General AC sizing question
Hi all, first post.
No, I'm not going to ask you to size a system for me. I just have a general question about what I think might be a slightly "gray" area when it comes to sizing.
If you did a load calc and it was exactly midway between two sizes, would you go up, or down, and why?
If you went down, would the system then be unable to achieve the "design" indoor temperature on the hottest day(s) of the year?
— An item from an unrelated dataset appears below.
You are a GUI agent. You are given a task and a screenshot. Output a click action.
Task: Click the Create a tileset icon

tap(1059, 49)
If it couldn't (and I don't see how it could), would this seem like a worthwhile compromise to you in order to maintain system efficiency for the majority of the cooling season?
If you went up, would you be sacrificing some energy efficiency and dehumidifying capacity (due to increased cycling) in order to achieve sufficient cooling on the hottest day(s) of the year?
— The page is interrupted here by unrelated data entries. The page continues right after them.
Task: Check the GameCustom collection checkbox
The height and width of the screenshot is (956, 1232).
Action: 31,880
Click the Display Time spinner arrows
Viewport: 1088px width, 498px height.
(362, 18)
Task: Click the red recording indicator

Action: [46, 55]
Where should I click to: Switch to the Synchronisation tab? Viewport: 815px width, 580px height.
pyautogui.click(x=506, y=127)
It seems to me that the "perfect" size is achieved when the system can just exactly keep up with the load on the hottest day(s) of the year, or maybe just barely exceed cooling demand, with very little cycling.
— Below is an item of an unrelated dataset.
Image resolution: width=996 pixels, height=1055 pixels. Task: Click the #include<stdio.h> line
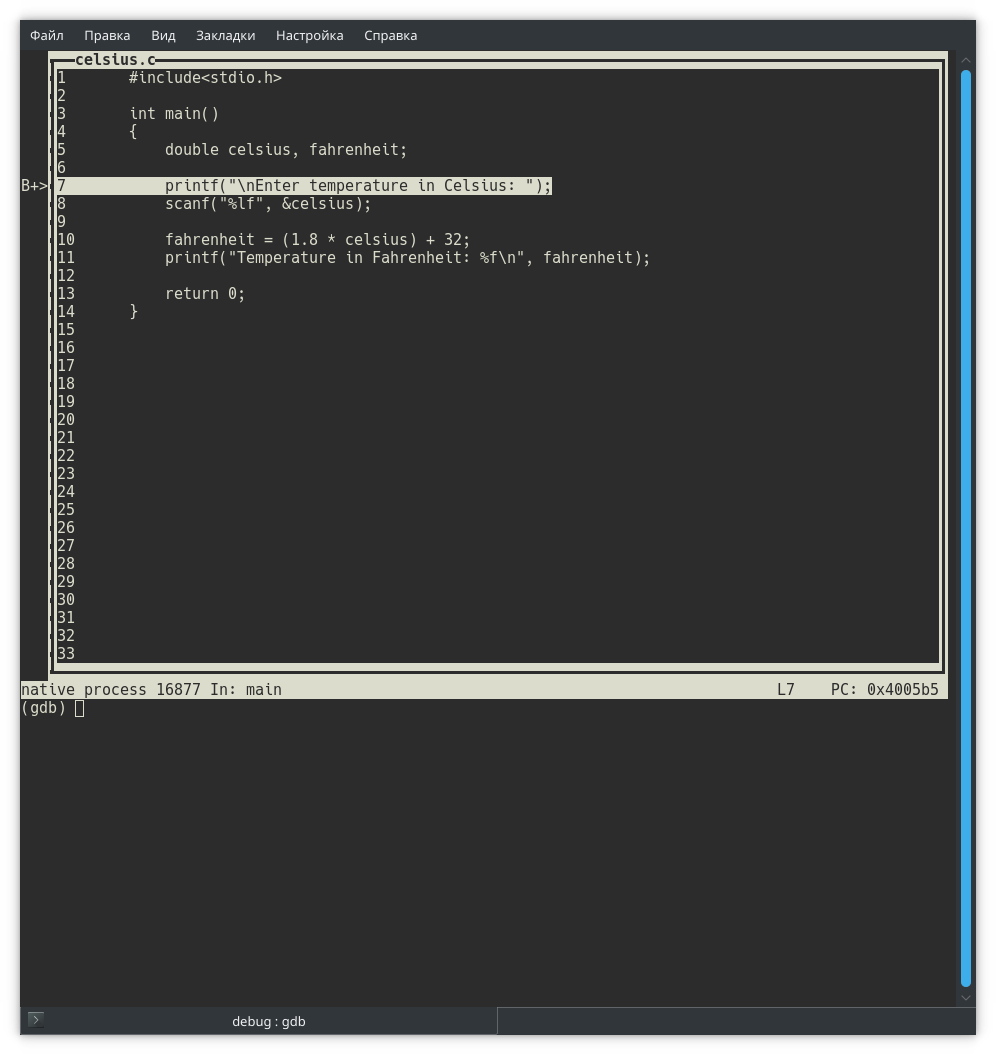click(205, 78)
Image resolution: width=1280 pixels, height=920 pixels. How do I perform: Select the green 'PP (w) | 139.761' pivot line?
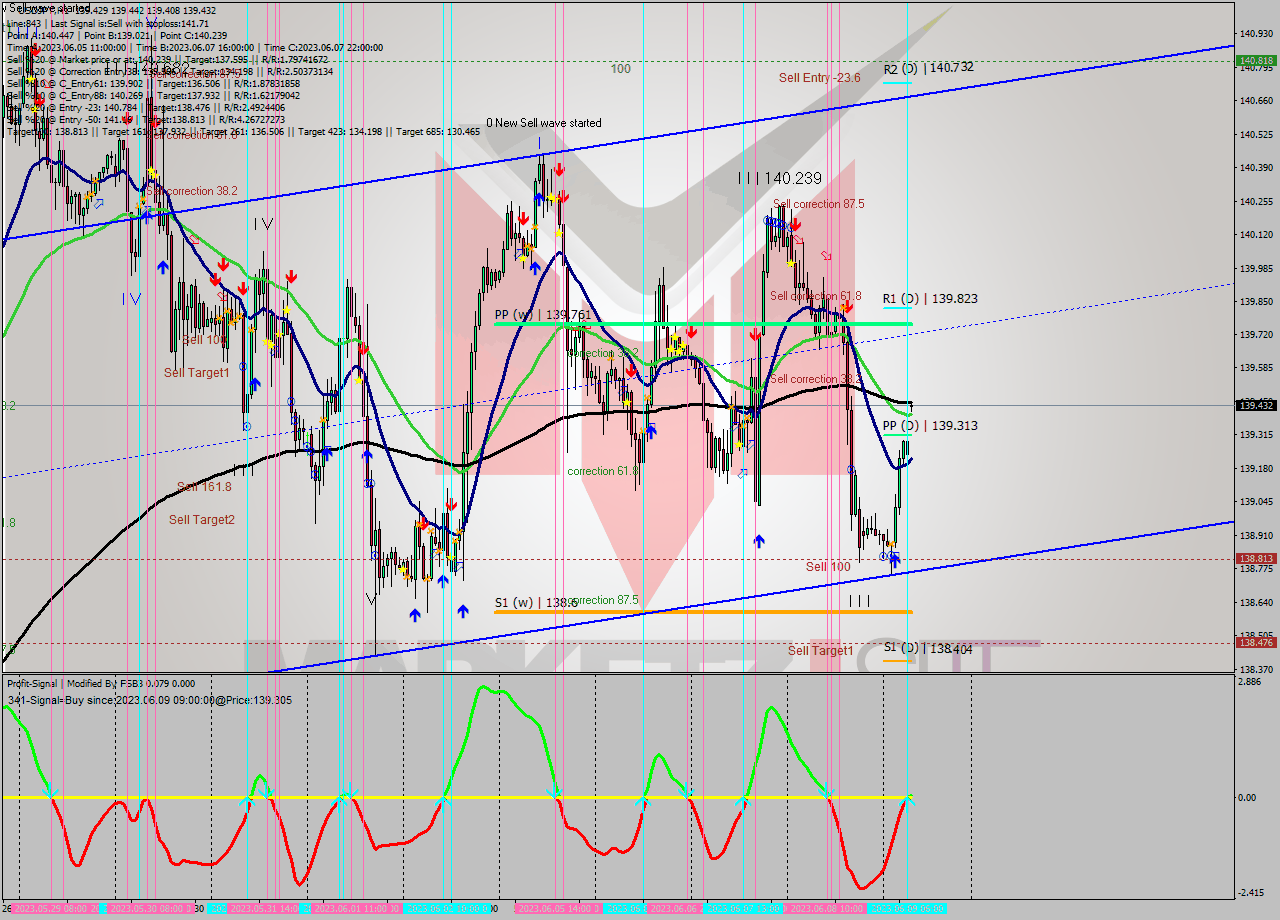click(x=700, y=322)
It also seems to me that it's very difficult to hit this exact spot, especially if a properly-performed load calculation lands right between two sizes; say, you come up with 33,000 BTU's, right between 2.5 and 3 tons.
So, which way do you go - up, or down?
I'm thinking that down might be the way to go, and maybe just be slightly uncomfortable for a few days a year, while maximizing system efficiency for most of the cooling season.
Any thoughts you could share? Thanks in advance.
This is a very common problem. Other factors need to be considered , like occupancy load or any other high latent loads.Minimum ventilation rates and air changes per hour. I would always in a commercial application lean towards the larger unit. As a contractor it is very difficult to please that irate customer when they call and say it is too hot. Another point is that the load calc was accurate with the info given, but the customer has now added more lighting, refrigerators etc.
Dear John D in CT,
In a perfect world you would have a valid point, but of course we do not live, or work, in a perfect world. Performing either an ACCA Manual J or N heat load is still, after all based on a perfect structure, which of course doesn't exist either.
Insulation (thermal) construction practices (appropriate word practice) leaves a lot to be desired based on almost all post completion thermal scans of the structure.
As acwizard posted.......size up my friend.
John J. Dalton CM
you would chose condenser & id coil based on load, you'll get really close
just because the mfg rates their unit at 24k, 30k, etc., you had better look at the real capacity of "unit combination" or you could shoot yourself in the arse
It`s better to be silent and thought the fool; than speak and remove all doubt.